I can’t not kiss her. I slant my mouth to hers, brush my lips against hers, and kiss the woman I love, who loves me, too.

New York and autumn. Harper and me. Love and friendship.

I’m so damn happy it can’t be contained. There’s no way I can hold all this joy inside me. We kiss, and we kiss, and we kiss, and I can’t stop. I thread my hands in her hair, the soft, silky strands spilling over my fingers as I kiss her outside Central Park where I’ve met her in the middle.

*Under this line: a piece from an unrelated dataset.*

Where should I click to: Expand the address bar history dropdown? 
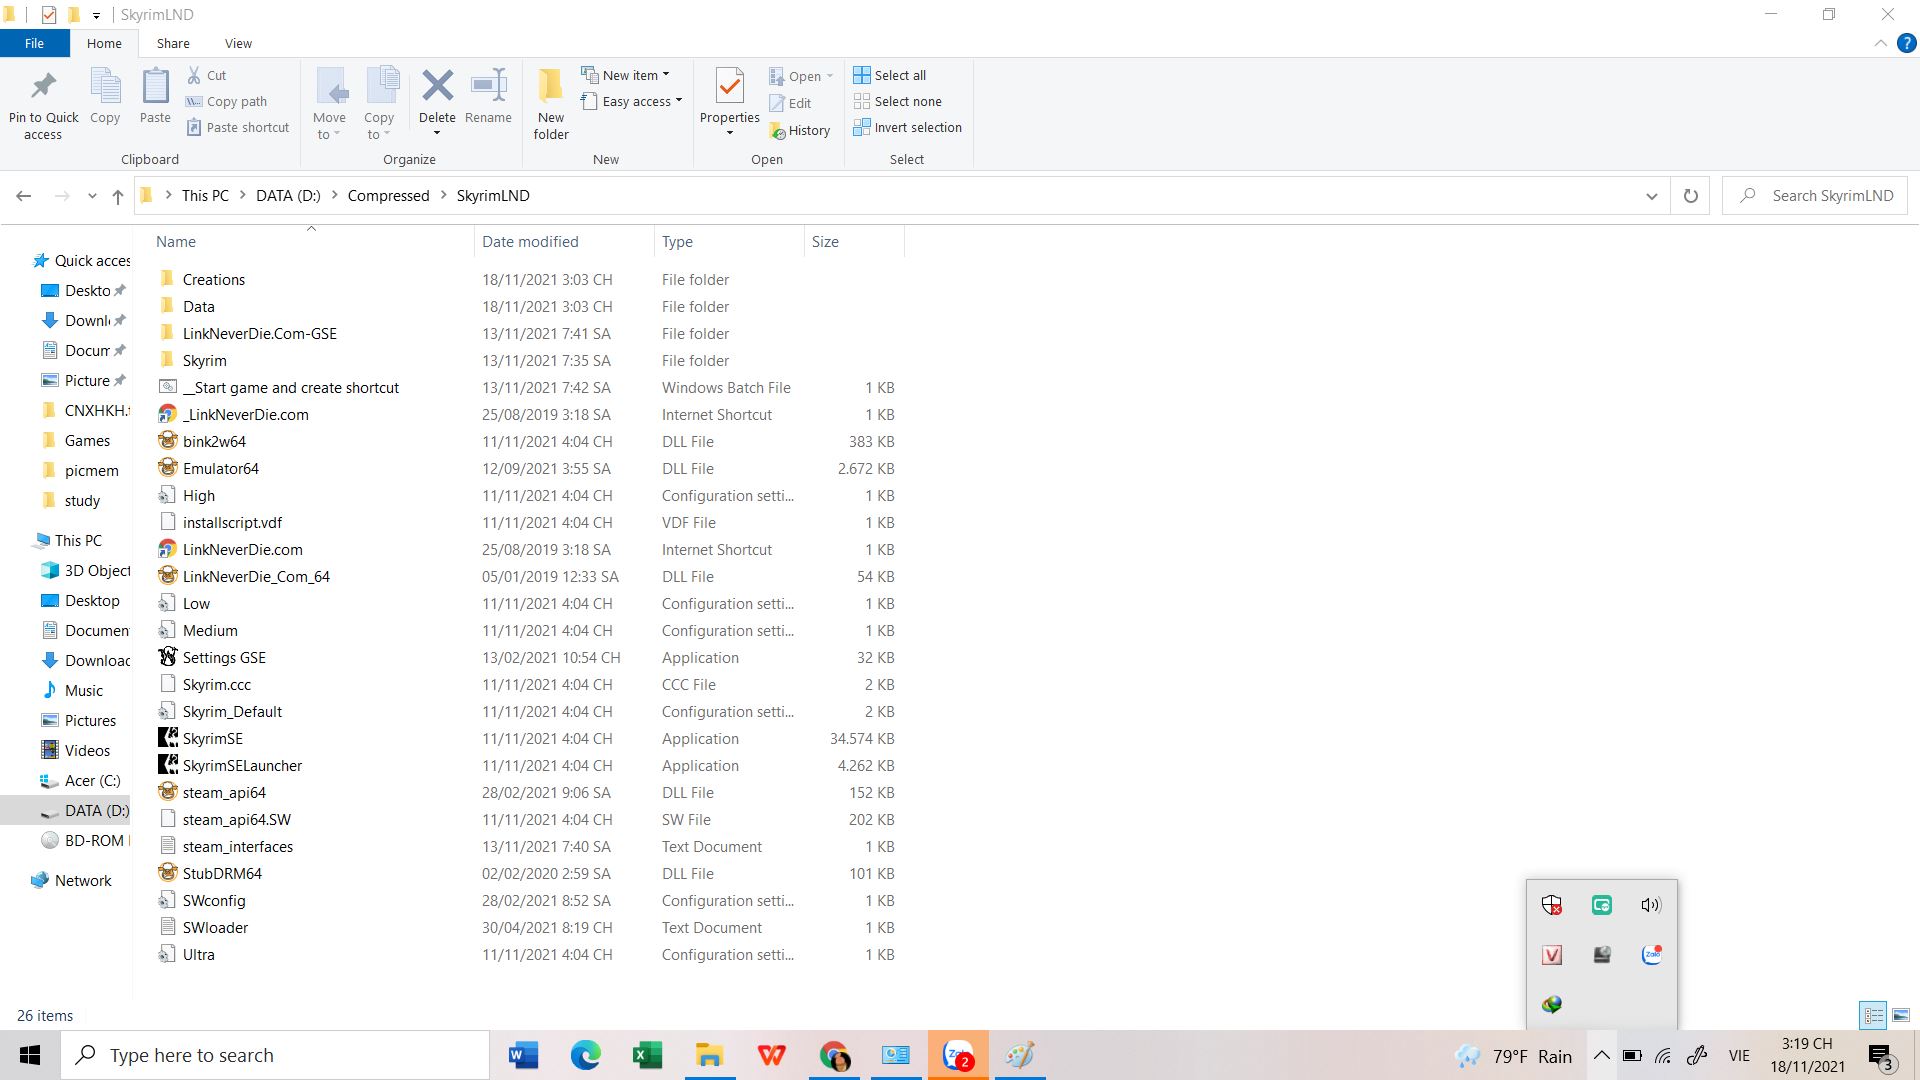(x=1651, y=196)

Only, there’s no need to compromise. There’s no need for her to give up anything for me. When I break the kiss, I’m lightheaded and grinning like the love-struck fool I am.

“You can’t go with me,” I tell her, and her expression morphs as sadness flickers in her eyes.

“Why?” Her voice breaks.

I press a finger to her lips. “Because I’m not going.”

“What?” She swats my chest. “Are you crazy? This is the opportunity of a lifetime.”

I shrug. “Maybe it is. Maybe it isn’t. I don’t care about the show right now. The show has given me everything I could ever want, but it hasn’t given me you. My whole life, I’ve loved to draw more than anything. It’s been what I love most,” I say, running a hand through her hair. “Until you.”